*EXERCISE DIRECTIONS*. Repeat the records below verbatim.

◆ ◆ ◆ ◆

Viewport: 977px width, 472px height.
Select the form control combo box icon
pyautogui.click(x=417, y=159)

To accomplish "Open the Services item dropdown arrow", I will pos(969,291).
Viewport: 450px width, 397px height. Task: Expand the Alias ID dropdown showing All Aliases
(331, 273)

◆ ◆ ◆ ◆

*TASK SOLUTION*.
Viewport: 977px width, 472px height.
Select the form control combo box icon
pyautogui.click(x=417, y=159)

To accomplish "Open the Services item dropdown arrow", I will pos(969,291).
Viewport: 450px width, 397px height. Task: Expand the Alias ID dropdown showing All Aliases
(331, 273)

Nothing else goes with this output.